_Exercise instructions_:
Only the lines of the data below from the one with "Open the NetworkWatcherRG-vnet/default link" through the one with "Viewport: 1182px width, 739px height." are wanted. Repeat them exactly.

*** Opening of Input material ***

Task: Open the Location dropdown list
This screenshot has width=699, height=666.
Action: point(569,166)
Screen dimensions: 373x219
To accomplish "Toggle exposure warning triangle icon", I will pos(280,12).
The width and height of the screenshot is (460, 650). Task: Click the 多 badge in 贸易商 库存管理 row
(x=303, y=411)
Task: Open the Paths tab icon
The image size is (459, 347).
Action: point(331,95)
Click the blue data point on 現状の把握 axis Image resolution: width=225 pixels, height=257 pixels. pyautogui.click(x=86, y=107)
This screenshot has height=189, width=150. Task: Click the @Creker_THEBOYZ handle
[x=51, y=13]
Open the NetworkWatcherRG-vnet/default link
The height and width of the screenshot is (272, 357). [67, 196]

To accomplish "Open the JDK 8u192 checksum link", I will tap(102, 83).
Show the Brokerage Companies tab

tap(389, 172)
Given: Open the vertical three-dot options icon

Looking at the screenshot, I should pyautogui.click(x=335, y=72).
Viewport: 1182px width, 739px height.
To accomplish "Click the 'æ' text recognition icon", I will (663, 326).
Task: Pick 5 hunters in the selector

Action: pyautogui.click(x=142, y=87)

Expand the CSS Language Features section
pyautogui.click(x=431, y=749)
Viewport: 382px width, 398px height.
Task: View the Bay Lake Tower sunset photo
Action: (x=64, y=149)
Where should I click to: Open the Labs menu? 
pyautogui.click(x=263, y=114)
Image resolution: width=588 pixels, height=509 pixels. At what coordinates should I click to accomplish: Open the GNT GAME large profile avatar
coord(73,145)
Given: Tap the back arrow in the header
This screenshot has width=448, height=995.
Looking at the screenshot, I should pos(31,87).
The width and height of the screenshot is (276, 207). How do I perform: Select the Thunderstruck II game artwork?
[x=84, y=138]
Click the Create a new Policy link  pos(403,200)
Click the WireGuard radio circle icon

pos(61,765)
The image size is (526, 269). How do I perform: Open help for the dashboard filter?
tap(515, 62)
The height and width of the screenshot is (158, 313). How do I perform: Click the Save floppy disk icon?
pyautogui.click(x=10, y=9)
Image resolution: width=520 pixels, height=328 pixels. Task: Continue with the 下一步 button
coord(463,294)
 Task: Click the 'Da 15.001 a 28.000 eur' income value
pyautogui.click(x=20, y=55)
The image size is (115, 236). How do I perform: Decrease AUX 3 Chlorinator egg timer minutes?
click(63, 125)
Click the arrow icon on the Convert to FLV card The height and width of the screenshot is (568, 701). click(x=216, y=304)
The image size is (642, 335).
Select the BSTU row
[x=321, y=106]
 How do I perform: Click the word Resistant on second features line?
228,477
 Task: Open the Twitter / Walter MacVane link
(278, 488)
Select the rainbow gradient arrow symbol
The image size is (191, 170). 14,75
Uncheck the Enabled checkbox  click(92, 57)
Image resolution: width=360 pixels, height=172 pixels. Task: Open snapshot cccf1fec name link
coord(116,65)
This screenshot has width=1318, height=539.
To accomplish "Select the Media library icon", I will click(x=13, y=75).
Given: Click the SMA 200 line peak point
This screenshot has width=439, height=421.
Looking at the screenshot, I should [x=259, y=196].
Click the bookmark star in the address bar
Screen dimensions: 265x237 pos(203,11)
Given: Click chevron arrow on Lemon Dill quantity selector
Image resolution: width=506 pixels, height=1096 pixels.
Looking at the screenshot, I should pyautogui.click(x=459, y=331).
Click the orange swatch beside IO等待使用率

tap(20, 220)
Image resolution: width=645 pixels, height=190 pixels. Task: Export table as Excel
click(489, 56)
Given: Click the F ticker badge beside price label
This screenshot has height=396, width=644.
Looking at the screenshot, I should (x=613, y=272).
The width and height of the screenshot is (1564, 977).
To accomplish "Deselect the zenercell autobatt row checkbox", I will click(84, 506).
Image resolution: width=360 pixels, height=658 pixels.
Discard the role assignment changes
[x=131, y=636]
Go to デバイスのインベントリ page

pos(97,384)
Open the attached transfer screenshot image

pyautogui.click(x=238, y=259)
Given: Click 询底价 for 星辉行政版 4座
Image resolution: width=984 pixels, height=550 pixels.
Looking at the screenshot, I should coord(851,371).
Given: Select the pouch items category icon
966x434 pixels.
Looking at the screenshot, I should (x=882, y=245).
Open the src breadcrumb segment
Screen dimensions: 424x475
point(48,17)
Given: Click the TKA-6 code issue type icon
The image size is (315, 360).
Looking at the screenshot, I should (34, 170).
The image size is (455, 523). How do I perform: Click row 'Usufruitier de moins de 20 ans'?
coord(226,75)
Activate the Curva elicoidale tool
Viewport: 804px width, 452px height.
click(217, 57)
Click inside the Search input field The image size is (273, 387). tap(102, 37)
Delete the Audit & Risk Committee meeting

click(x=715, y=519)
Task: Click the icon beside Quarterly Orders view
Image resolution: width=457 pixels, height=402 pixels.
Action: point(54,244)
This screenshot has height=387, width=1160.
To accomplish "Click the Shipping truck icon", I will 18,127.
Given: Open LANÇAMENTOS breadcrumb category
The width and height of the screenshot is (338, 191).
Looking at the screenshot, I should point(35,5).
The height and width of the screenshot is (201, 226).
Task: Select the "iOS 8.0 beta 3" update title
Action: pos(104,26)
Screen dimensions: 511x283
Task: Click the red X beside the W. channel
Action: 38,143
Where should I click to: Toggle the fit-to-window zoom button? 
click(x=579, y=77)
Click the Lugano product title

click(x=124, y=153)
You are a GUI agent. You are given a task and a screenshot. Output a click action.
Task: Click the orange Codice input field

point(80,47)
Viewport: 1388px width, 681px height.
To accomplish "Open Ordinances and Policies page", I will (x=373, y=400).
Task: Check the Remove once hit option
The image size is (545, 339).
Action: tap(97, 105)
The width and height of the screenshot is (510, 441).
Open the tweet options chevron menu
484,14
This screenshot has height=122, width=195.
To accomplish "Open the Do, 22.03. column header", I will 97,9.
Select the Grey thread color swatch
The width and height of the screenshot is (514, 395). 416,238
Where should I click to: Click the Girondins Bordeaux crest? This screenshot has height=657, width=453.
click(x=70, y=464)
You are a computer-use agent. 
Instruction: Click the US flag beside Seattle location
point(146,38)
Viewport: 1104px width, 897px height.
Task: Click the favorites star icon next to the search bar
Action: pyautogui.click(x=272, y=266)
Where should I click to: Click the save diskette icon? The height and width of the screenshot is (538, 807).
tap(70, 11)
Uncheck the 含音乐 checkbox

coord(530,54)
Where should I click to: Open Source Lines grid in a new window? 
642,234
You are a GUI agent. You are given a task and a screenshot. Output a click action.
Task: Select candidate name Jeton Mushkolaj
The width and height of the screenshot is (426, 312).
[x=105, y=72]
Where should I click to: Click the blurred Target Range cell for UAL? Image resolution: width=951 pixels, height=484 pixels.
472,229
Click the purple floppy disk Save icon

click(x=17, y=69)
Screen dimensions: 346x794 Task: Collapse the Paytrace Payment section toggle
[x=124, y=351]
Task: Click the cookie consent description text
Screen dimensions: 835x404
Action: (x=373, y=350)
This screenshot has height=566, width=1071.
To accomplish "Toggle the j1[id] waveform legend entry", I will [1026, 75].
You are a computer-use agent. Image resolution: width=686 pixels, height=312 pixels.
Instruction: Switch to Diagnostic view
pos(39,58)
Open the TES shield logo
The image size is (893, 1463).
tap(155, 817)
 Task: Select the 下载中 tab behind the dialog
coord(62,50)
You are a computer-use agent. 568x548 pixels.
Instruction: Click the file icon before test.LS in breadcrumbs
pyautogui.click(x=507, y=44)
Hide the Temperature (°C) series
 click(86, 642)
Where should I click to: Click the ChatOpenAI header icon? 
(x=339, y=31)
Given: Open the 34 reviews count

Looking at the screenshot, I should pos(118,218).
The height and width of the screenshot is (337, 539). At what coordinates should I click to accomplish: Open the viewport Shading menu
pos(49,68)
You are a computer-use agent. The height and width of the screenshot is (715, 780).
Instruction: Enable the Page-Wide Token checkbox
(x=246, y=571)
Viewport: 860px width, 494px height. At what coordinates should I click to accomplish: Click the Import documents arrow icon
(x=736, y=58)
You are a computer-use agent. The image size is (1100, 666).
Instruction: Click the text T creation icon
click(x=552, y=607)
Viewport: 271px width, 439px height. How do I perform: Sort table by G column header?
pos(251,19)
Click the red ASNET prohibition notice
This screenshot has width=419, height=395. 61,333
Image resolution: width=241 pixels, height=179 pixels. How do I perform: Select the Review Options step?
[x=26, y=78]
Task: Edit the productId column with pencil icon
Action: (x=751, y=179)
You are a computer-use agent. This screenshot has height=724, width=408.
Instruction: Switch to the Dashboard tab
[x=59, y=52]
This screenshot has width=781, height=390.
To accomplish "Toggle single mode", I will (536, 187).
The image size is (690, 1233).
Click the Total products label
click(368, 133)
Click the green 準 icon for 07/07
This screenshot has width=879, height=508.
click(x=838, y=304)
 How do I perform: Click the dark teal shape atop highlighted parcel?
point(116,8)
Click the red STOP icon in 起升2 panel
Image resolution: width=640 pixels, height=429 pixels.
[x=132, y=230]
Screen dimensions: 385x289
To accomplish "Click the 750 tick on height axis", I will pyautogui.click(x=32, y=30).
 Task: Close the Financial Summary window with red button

*** Close of Input material ***

_Answer box_:
Open the NetworkWatcherRG-vnet/default link
The height and width of the screenshot is (272, 357). [67, 196]

To accomplish "Open the JDK 8u192 checksum link", I will tap(102, 83).
Show the Brokerage Companies tab

tap(389, 172)
Given: Open the vertical three-dot options icon

Looking at the screenshot, I should pyautogui.click(x=335, y=72).
Viewport: 1182px width, 739px height.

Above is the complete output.